On Thu, 2014-08-21 at 15:04 -0700, Benjamin Poirier wrote: 
> On 2014/08/19 15:00, Michael Chan wrote:
> > On Tue, 2014-08-19 at 11:52 -0700, Benjamin Poirier wrote: 
> > > diff --git a/drivers/net/ethernet/broadcom/tg3.c b/drivers/net/ethernet/broadcom/tg3.c
> > > index 3ac5d23..b11c0fd 100644
> > > --- a/drivers/net/ethernet/broadcom/tg3.c
> > > +++ b/drivers/net/ethernet/broadcom/tg3.c
> > > @@ -202,7 +202,8 @@ static inline void _tg3_flag_clear(enum TG3_FLAGS flag, unsigned long *bits)
> > >  #endif
> > >  
> > >  /* minimum number of free TX descriptors required to wake up TX process */
> > > -#define TG3_TX_WAKEUP_THRESH(tnapi)            ((tnapi)->tx_pending / 4)
> > > +#define TG3_TX_WAKEUP_THRESH(tnapi)    max_t(u32, (tnapi)->tx_pending / 4, \
> > > +                                             MAX_SKB_FRAGS + 1)
> > 
> > I think we should precompute this and store it in something like
> > tp->tx_wake_thresh.
> 
> I've tried this by adding the following patch at the end of the v2
> series but I did not measure a significant latency improvement. Was
> there another reason for the change? 

Just performance.  The wake up threshold is checked in the tx fast path
in both start_xmit() and tg3_tx().  I would optimize such code for speed
as much as possible.  In the current code, it was just a right shift
operation.  Now, with max_t() added, I think I prefer having it
pre-computed.  The performance difference may not be measurable, but I
think the compiled code size may be smaller too.
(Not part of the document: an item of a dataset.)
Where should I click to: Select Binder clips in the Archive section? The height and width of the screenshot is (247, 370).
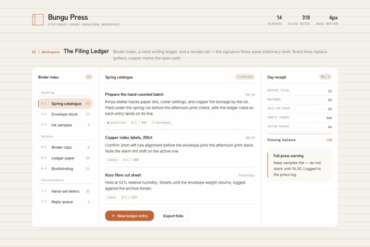pyautogui.click(x=65, y=147)
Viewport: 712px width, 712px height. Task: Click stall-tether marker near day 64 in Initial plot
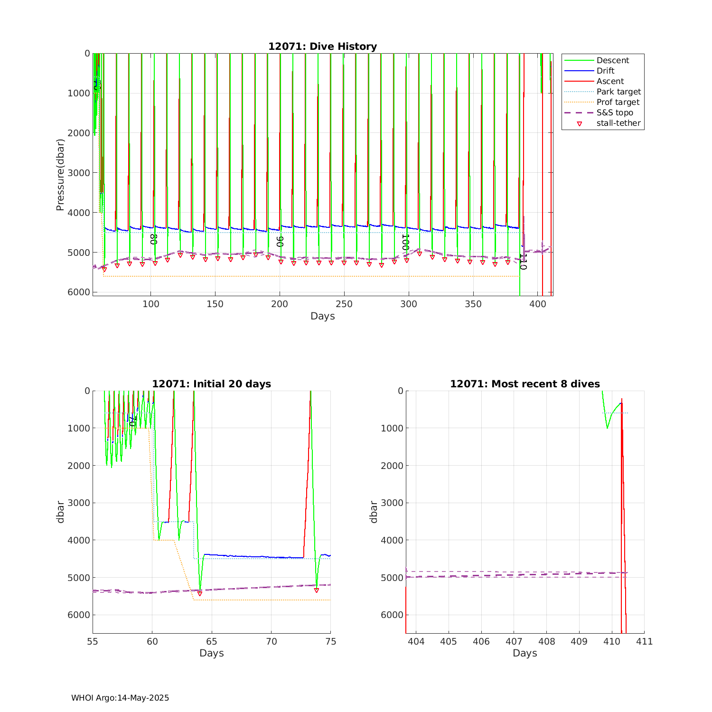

^ permalink raw reply	[flat|nested] 14+ messages in thread

* Re: [PATCH 1/3] tg3: Limit minimum tx queue wakeup threshold
  2014-08-21 22:32     ` Michael Chan
@ 2014-08-21 23:06       ` Benjamin Poirier
  2014-08-21 23:26         ` Michael Chan
  0 siblings, 1 reply; 14+ messages in thread
From: Benjamin Poirier @ 2014-08-21 23:06 UTC (permalink / raw)
  To: Michael Chan; +Cc: Prashant Sreedharan, netdev, linux-kernel

On 2014/08/21 15:32, Michael Chan wrote:
> On Thu, 2014-08-21 at 15:04 -0700, Benjamin Poirier wrote: 
> > On 2014/08/19 15:00, Michael Chan wrote:
> > > On Tue, 2014-08-19 at 11:52 -0700, Benjamin Poirier wrote: 
> > > > diff --git a/drivers/net/ethernet/broadcom/tg3.c b/drivers/net/ethernet/broadcom/tg3.c
> > > > index 3ac5d23..b11c0fd 100644
> > > > --- a/drivers/net/ethernet/broadcom/tg3.c
> > > > +++ b/drivers/net/ethernet/broadcom/tg3.c
> > > > @@ -202,7 +202,8 @@ static inline void _tg3_flag_clear(enum TG3_FLAGS flag, unsigned long *bits)
> > > >  #endif
> > > >  
> > > >  /* minimum number of free TX descriptors required to wake up TX process */
> > > > -#define TG3_TX_WAKEUP_THRESH(tnapi)            ((tnapi)->tx_pending / 4)
> > > > +#define TG3_TX_WAKEUP_THRESH(tnapi)    max_t(u32, (tnapi)->tx_pending / 4, \
> > > > +                                             MAX_SKB_FRAGS + 1)
> > > 
> > > I think we should precompute this and store it in something like
> > > tp->tx_wake_thresh.
> > 
> > I've tried this by adding the following patch at the end of the v2
> > series but I did not measure a significant latency improvement. Was
> > there another reason for the change? 
> 
> Just performance.  The wake up threshold is checked in the tx fast path
> in both start_xmit() and tg3_tx().  I would optimize such code for speed

I don't see what you mean. The code in those two functions that used to
invoke TG3_TX_WAKEUP_THRESH is wrapped in unlikely() conditions. You
can't tell me that's the fast path ;) It's only checked when the queue
is stopped.

Moreover, the patches I've sent already add tg3_napi.wakeup_thresh. It
is over those patches that I've made the measurements.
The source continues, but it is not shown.